Swamy has made no effort to hide that his main agenda is to take down the Gandhis and he began his innings in Parliament with a bang by raking up the forgotten AgustaWestland helicopter scandal.
There is a section in the BJP that is uncomfortable with this strategy of using the Congress for daily target practice. They have not forgotten how the Janata Party helped bring Indira Gandhi back to power after her resounding post-Emergency defeat by hounding her and sending her to jail.
Modi is shrewd enough to realise that he is walking a fine line. But he is unlikely to hold back. The Congress is easy meat and as of today, seems to have no coherent strategy to return the fire from the BJP.
The BJP’s Political Agenda
- An anti-Congress electoral agenda has helped the BJP, as seen its victory in Assam and inroads made in Kerala.
- Regional
parties such as those in Bihar and West Bengal have managed to consolidate their respective vote shares.
- Therefore, the BJP is now determined to adhere to its
Congress-mukt Bharat agenda.
- Change in
political strategy evident with BJP nominating Sonia Gandhi baiter Subramanian Swamy
to Rajya Sabha.
- Taking Congress
head-on makes sense with elections due in eight states between 2017 and 2018.
Realising the Congress-Mukt Dream
Also, the Congress is the BJP’s main opponent in many states that go to polls in 2017 and 2018. These include Goa, Punjab, Uttarakhand, Gujarat, Karnataka, Rajasthan, Chhattisgarh and Madhya Pradesh.

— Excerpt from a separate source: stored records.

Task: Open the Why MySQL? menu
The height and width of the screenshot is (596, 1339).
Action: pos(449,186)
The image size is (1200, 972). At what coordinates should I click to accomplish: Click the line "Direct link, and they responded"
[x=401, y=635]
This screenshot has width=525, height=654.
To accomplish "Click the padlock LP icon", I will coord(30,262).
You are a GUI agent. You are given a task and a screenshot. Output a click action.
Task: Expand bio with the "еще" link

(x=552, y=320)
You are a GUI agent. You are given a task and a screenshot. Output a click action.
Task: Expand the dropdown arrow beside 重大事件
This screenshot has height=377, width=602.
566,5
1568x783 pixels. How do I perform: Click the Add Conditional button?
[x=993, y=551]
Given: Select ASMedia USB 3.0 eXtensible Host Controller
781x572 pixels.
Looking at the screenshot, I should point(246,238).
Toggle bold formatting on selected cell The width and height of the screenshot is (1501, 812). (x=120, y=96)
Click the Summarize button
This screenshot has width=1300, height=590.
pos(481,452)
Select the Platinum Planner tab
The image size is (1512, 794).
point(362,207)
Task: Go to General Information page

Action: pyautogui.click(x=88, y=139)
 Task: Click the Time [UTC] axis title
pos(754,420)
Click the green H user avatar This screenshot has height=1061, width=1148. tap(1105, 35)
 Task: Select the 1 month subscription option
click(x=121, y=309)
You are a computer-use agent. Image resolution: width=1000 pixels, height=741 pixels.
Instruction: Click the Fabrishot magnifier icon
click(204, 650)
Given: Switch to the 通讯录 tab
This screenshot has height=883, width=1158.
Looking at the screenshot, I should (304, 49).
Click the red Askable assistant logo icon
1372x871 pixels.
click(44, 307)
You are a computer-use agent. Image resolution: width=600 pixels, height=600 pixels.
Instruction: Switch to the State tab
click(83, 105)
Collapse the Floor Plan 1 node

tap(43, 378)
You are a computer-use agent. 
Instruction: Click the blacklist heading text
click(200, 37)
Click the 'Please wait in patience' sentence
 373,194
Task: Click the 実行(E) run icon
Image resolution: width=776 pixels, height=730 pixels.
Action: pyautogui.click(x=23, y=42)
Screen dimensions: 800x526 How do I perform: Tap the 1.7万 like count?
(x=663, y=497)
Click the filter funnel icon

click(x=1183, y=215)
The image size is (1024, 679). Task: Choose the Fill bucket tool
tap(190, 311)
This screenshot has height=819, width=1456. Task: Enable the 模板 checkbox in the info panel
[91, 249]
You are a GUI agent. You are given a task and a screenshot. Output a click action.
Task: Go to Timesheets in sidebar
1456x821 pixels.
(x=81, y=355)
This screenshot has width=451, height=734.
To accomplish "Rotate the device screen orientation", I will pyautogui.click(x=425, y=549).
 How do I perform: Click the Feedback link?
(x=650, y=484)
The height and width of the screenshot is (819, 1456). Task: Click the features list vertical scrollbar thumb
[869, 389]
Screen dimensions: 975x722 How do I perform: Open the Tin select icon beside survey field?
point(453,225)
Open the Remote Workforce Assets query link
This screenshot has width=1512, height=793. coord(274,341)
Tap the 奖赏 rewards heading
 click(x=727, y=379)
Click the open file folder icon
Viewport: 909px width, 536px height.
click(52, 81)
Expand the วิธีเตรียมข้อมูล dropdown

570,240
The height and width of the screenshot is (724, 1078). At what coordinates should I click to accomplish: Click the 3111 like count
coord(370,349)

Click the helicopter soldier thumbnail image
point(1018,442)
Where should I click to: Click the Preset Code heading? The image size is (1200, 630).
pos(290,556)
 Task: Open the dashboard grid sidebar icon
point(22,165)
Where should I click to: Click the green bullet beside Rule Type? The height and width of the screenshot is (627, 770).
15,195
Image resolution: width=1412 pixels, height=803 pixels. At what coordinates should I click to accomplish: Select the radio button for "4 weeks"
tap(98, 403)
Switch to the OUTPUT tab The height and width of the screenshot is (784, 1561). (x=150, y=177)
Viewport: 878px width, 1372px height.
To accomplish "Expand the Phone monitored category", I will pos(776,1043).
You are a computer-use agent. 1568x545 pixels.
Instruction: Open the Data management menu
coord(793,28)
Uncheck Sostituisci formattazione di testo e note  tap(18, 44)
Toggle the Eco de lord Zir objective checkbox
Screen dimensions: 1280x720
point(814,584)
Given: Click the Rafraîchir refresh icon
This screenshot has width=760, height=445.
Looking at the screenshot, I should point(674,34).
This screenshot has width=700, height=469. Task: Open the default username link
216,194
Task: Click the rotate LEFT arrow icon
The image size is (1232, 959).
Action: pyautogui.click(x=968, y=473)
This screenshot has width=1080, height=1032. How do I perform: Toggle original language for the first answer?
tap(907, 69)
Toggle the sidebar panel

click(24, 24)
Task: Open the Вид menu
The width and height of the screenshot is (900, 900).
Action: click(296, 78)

The crucial election in UP will pit the BJP against two powerful regional players in Mayawati and Mulayam Singh so that belongs in a different box. The Modi-Shah team has yet to come up with a winning strategy against state satraps.
With Congress versus BJP battles coming up in so many states, Modi’s anti-Congress politics is bound to sharpen in the coming months. Stories are already swirling about more revelations of skeletons from the UPA’s cupboard. Investigations are on against several senior Congress leaders and their family members. And the political attack on Rahul Gandhi continues with rebel Congress leaders being encouraged to diss him at every opportunity.
Unless the Congress wins at least one election by defeating the BJP, Modi’s Congress-mukt Bharat promise looks like becoming a reality, even if achche din are yet to come.